A specificity of console games (vs. PC games) is that royalties are paid by publishers upstream, at the time devices are manufactured by consolers: risk is thus borne by publishers. This is one of the reasons that led Valve and Electronic Arts, among others, to bypass traditional distribution networks to directly distribute their products.
Zynga constitutes a third example. First developer of social games globally with nearly 250 million players, the publisher of Farmville has developed a model based on free content where the game proper is available for free, however each player can acquire real and virtual accessories. Zynga was hitherto closely related to Facebook. The company recently went public, and has recently announced it would develop its own platform... which will in itself be a social network, with a system of integrated accounts in which each player will have his profile. And just like Facebook, Zynga will not only host partner studios but also developers it will provide with a programming interface – in order to to benefit from their eventual success and to capture a portion of their income.
The emergence of Zynga is part of the rise of publishers and more broadly of software companies, at the expense of hardware companies and more generally of those who, whether online or on a console, have so far defined and controlled technological territories.
The next step for publishers and online distributors might indeed be to slip onto another battlefield, of the war being waged between major console manufacturers. They have long maintained control over the games that could be used with their products, either by ensuring exclusivity, or via a very lucrative licensing system – ensuring control of the most interesting bit of the value chain.
There are some signs that suggest that this configuration has run its course. Valve’s Portal 2 can thus be played both on PC, Xbox 360 and Playstation 3. Under these conditions the publisher takes the lead over the hardware maker, who no longer has any exclusive rights and from now on only controls the least profitable part of the value chain.
Mired in endless confrontation, ceaselessly busy monitoring each other and marking their turf, perhaps Nintendo, Sony and Microsoft haven’t watched their backs enough. There is a real risk for them of losing their territories to the benefit of cross-channel players that will accelerate the shift in value location – from hardware, from now on undifferentiated, to software, and from the core of games to their periphery – accessories and other paraphernalia.

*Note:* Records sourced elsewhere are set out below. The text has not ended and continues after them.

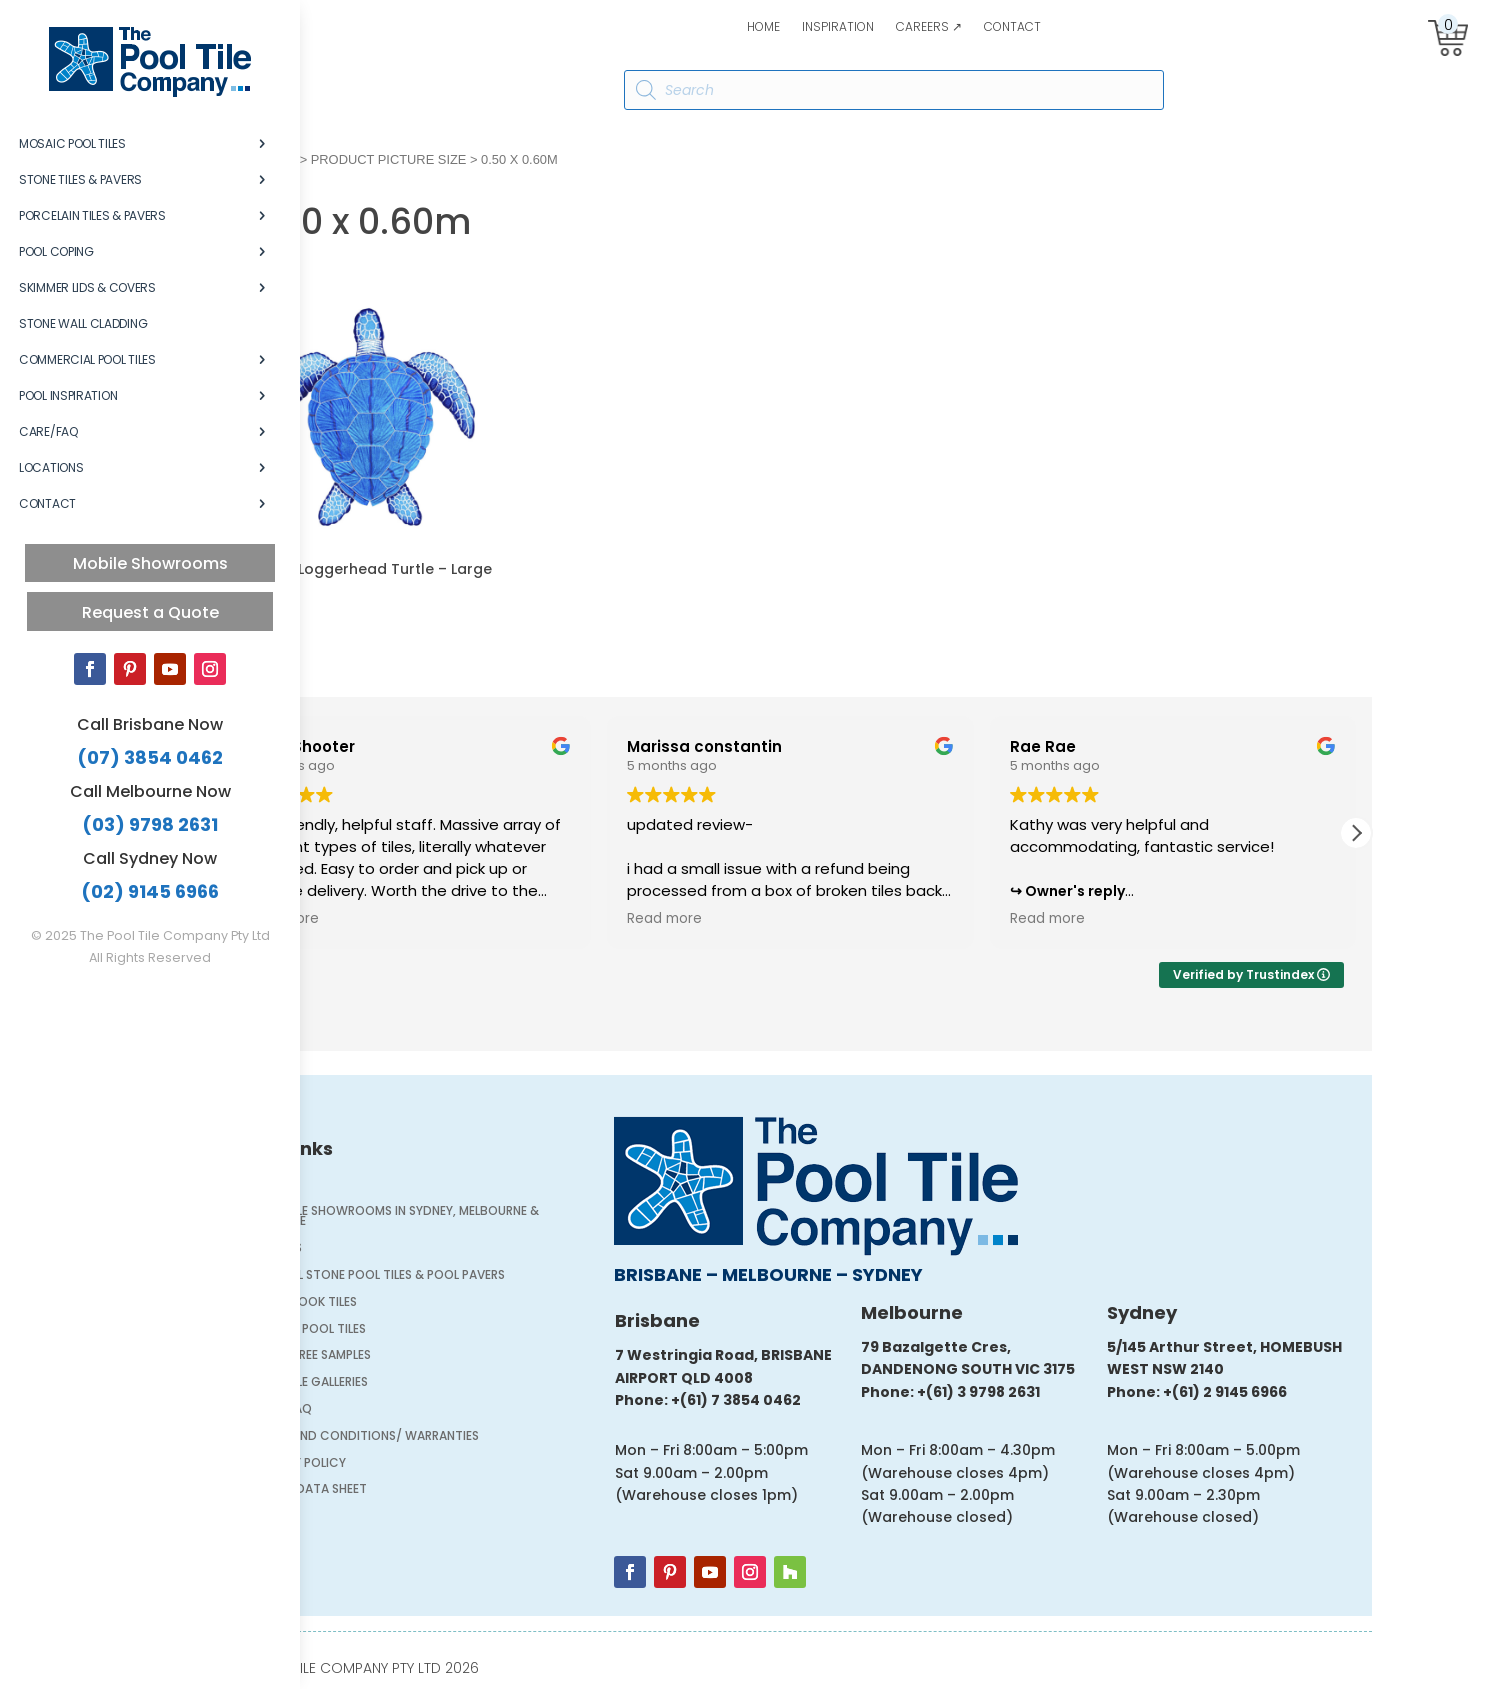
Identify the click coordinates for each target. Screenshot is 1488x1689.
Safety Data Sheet (413, 1490)
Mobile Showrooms (150, 563)
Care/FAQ (48, 431)
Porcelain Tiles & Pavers (92, 215)
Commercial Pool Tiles (87, 359)
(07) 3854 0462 (150, 757)
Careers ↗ (929, 27)
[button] (1460, 833)
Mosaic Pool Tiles (72, 143)
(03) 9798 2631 (150, 824)
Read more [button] (385, 919)
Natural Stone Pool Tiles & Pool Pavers (482, 1276)
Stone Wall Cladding (83, 323)
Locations (51, 467)
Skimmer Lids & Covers (87, 287)
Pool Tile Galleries (413, 1383)
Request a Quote (150, 612)
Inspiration (838, 27)
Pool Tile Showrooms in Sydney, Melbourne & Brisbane (499, 1218)
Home (763, 27)
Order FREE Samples (415, 1356)
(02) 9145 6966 (150, 891)
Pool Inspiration (68, 395)
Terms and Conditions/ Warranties (469, 1437)
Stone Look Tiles (408, 1303)
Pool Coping (56, 251)
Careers (380, 1249)
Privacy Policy (402, 1464)
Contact (1012, 27)
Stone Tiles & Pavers (80, 179)
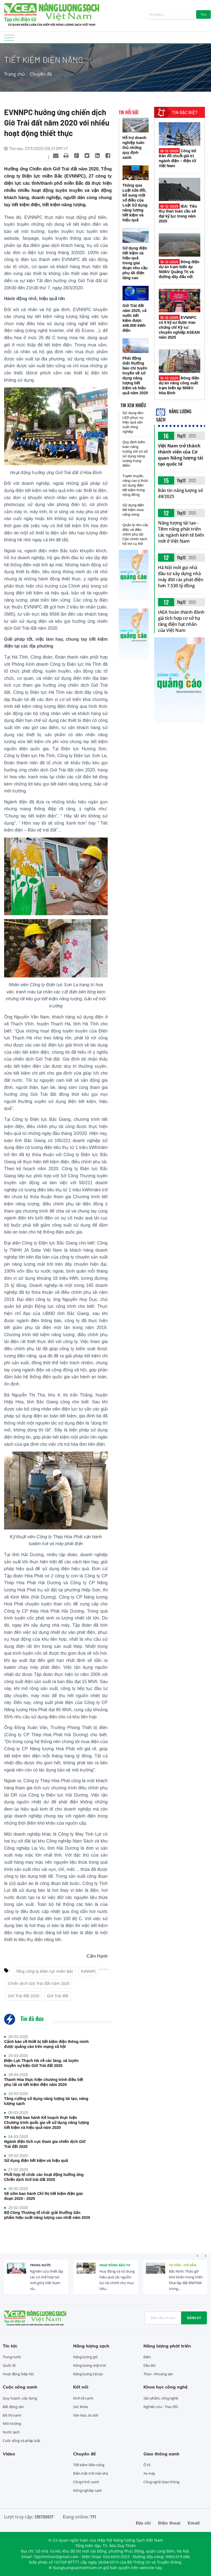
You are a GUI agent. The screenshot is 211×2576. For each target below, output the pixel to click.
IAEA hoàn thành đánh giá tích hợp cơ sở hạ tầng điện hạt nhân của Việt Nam (181, 621)
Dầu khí (149, 2365)
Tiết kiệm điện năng (88, 2464)
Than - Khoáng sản (158, 2373)
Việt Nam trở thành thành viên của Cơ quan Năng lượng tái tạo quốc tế (180, 455)
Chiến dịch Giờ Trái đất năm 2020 (39, 1983)
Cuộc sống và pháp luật (21, 2440)
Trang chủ (14, 74)
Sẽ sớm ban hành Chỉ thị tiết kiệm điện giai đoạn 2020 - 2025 (43, 2196)
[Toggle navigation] (9, 39)
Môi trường (12, 2423)
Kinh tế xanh (83, 2398)
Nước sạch (11, 2432)
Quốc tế (9, 2365)
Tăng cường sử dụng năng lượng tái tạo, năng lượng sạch (46, 2101)
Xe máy (149, 2473)
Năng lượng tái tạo (88, 2373)
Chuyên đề (41, 74)
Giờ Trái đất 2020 (23, 1995)
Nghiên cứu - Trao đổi (160, 2406)
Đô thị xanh (12, 2415)
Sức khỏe (80, 2406)
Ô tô (147, 2464)
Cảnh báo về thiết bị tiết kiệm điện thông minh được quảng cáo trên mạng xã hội (46, 2044)
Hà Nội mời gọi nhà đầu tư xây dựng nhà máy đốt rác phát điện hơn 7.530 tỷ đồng (180, 576)
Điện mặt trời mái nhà (90, 2473)
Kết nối (80, 2387)
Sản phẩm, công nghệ (160, 2398)
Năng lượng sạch (91, 2346)
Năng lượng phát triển (167, 2346)
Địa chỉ (143, 2523)
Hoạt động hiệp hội (18, 2373)
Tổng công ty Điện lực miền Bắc (44, 1971)
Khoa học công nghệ (165, 2387)
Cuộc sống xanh (20, 2387)
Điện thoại (169, 2523)
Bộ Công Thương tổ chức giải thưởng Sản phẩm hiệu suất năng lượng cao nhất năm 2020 (47, 2215)
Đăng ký (194, 2318)
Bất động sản (13, 2406)
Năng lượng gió (85, 2356)
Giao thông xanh (161, 2454)
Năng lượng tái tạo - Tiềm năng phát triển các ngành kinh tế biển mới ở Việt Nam (181, 532)
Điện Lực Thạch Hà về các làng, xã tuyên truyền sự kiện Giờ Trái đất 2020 (41, 2063)
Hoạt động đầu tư (115, 2265)
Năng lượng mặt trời (89, 2365)
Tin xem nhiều (133, 405)
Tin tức (10, 2346)
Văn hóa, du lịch (85, 2415)
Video (9, 2454)
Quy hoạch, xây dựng (20, 2398)
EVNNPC (88, 1971)
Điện (147, 2356)
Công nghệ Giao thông (161, 2481)
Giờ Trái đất (57, 1995)
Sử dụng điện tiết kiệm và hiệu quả (36, 2160)
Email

In the end, the rivalry between the major industrial console manufacturers, who used to dominate a world of subjugated publishers, can evoke the confrontation between blocs that marked the Cold War: control over territory, power, technology were then the most effective strategies. Let us indulge in prediction, even if it risks being belied in the next few years: tomorrow’s world will be in the hands of deterritorialized actors (neither PC nor console or cellphone, but all at the same time), equipped with small arms, whose main qualities will be mobility and responsiveness, essential in the pursuit of targets – value segments – that are constantly moving. Actors that do not concern themselves with territory control (a market, a technological system), but with crossing it freely. Terrorists, or pirates? No: simply merchants.